• TEXT BLOCK
---+---

How The Chicago Bears Are Finally Winning Free Agency The Right Way
The Chicago Bears are getting a lot of heat from their fans over what they’ve done in free agency so far. Several key players have left for jobs elsewhere, including Kevin Byard, Jaquan Brisker, and Nahshon Wright. Tremaine Edmunds was cut. D.J. Moore was traded. All the while, Bears general manager Ryan Poles has conducted a free agency period that hasn’t been big on splash moves. Only three multi-year contracts were handed out. None of them were top-of-the-market deals.
Safety Coby Bryant took a deal worth $13.33 million per year, which is outside the top 10. Linebacker Devin Bush got $10 million per year, which is barely inside the top 20. Everybody else is receiving modest contracts or outright backup money. Fans believe the organization is being cheap. They finally made the playoffs last season and were one drive away from the NFC Championship. This should be the time to be aggressive. Yet Poles has remained steadfast in his approach.

---+---

• RECORDS
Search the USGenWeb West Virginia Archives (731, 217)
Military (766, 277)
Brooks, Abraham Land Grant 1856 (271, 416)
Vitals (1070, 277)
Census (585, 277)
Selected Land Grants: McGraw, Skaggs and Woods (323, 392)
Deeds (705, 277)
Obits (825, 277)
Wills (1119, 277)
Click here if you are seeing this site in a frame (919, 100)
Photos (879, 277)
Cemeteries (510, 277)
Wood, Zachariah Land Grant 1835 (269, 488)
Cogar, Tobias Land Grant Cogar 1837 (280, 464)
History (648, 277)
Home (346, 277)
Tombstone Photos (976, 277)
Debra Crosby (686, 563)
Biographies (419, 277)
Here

---+---

• WHAT YOU WILL DO
In the article on the Chicago Bears' free agency, how much per year is linebacker Devin Bush's deal worth?

• COMPLETE RESPONSE
$10 million per year